Diligence Questions To Ask The Founders
- What specific feedback have you received from potential users or advisors about the value proposition?
- How do you plan to validate demand for this platform before full-scale launch?
- Are there any existing partnerships or pilot programs with relationship experts or matchmakers?
- What is your roadmap for scaling beyond the prototype stage, including infrastructure and security?
- How will you ensure responsible AI use in a highly personal domain like relationships?
- Do you have any plans to test the AI compatibility engine with real-world data or user inputs?
Investment/Partnership Verdict
Not evidenced — no financials, traction, or commercial viability metrics are available.
Confidence Very low. This is a self-reported prototype with no evidence of market validation, revenue, or customer adoption. The concept is novel and potentially valuable, but lacks any demonstrated progress toward becoming a viable product or business.

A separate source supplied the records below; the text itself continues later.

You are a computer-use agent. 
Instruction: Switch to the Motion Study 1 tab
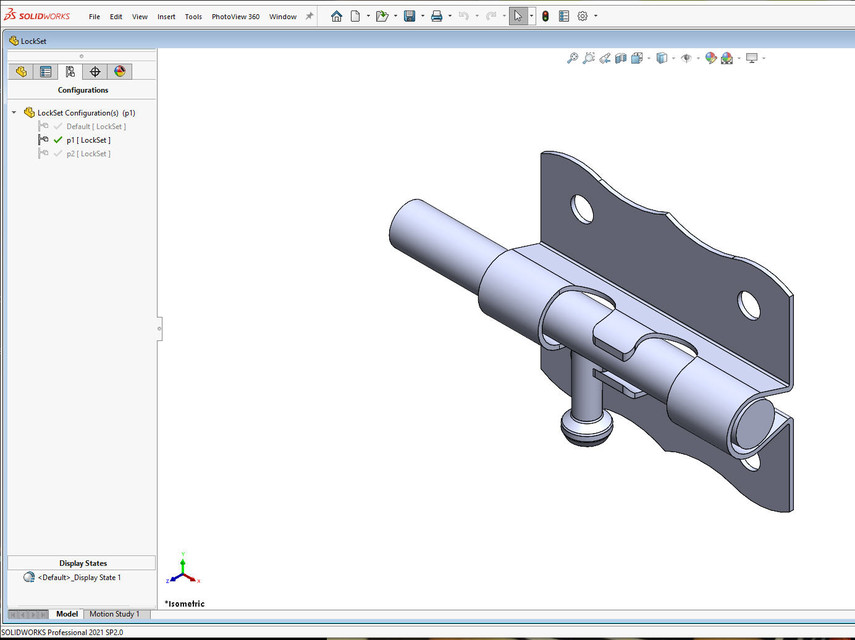click(x=116, y=613)
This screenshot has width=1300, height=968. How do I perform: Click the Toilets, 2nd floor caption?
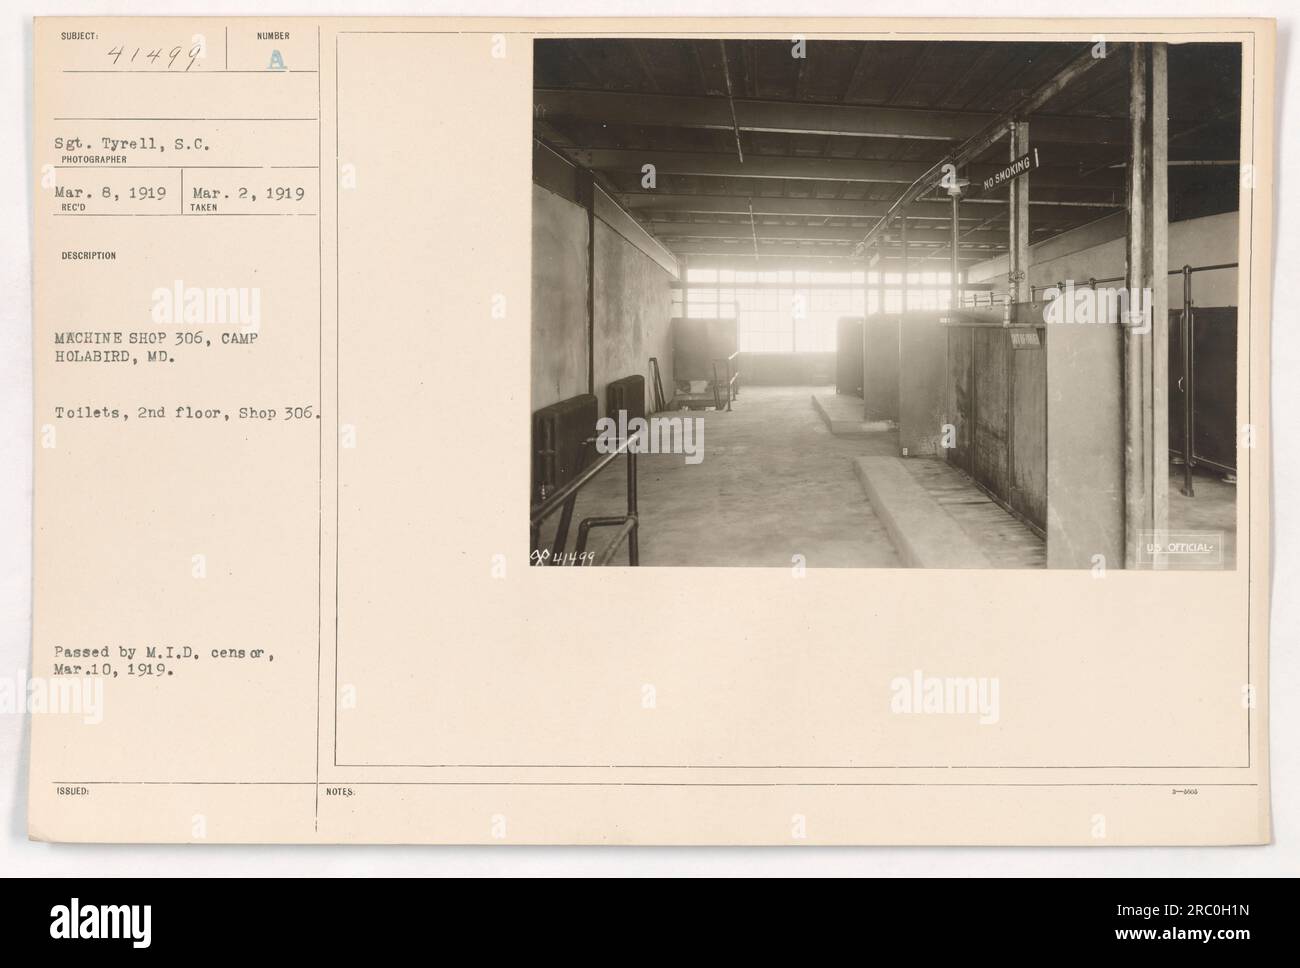pos(188,408)
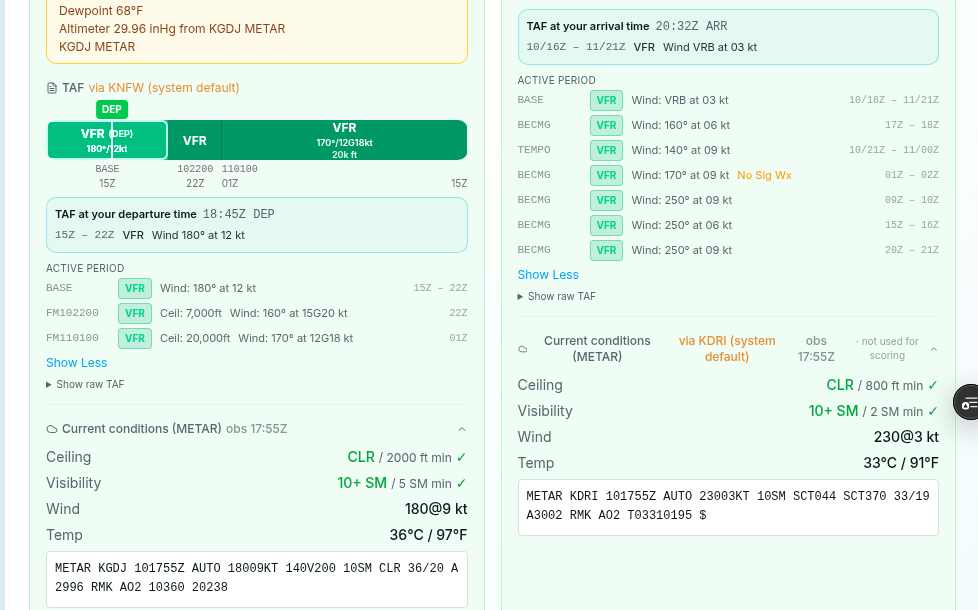Expand Show raw TAF for departure
The width and height of the screenshot is (978, 610).
[85, 385]
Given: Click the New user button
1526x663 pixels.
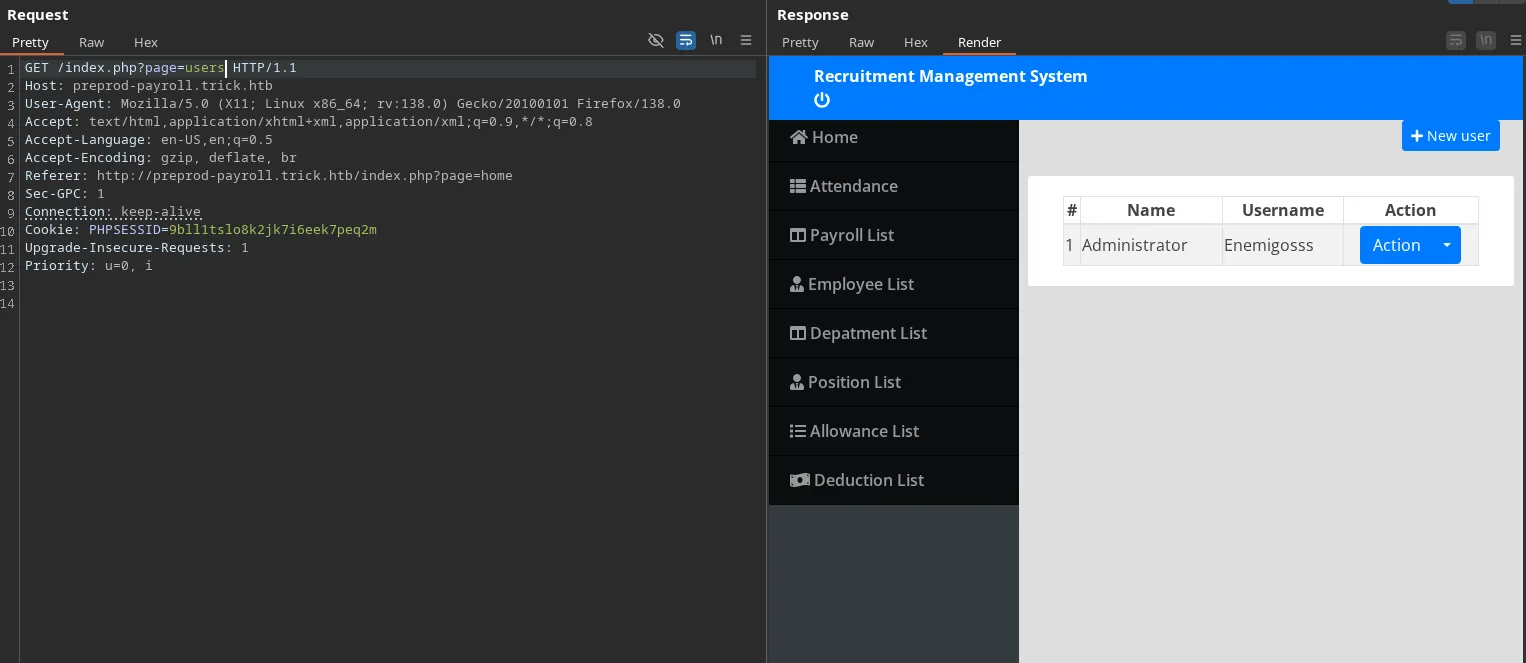Looking at the screenshot, I should [x=1451, y=135].
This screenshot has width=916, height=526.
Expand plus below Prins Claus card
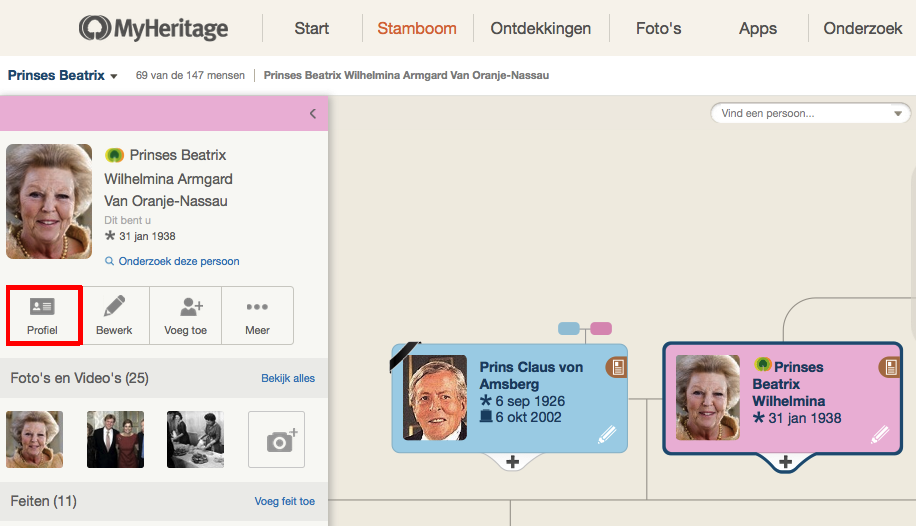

The author’s claim that “modern AI development enables individuals with a strong product vision to transform ideas into sophisticated software much faster than was previously possible” reflects an aspirational narrative rather than a proven outcome.
Conclusion
Early-stage idea with potential. Requires further validation, including user testing, market research, and clear commercial strategy before any investment or partnership consideration.
Source
Submitted to the OpenAI 2026 hackathon on Devpost. Project home on DevPost.
The analysis above was generated by a language model from the project's own one-line description. It is not independent research and contains no verified traction, revenue or customer data.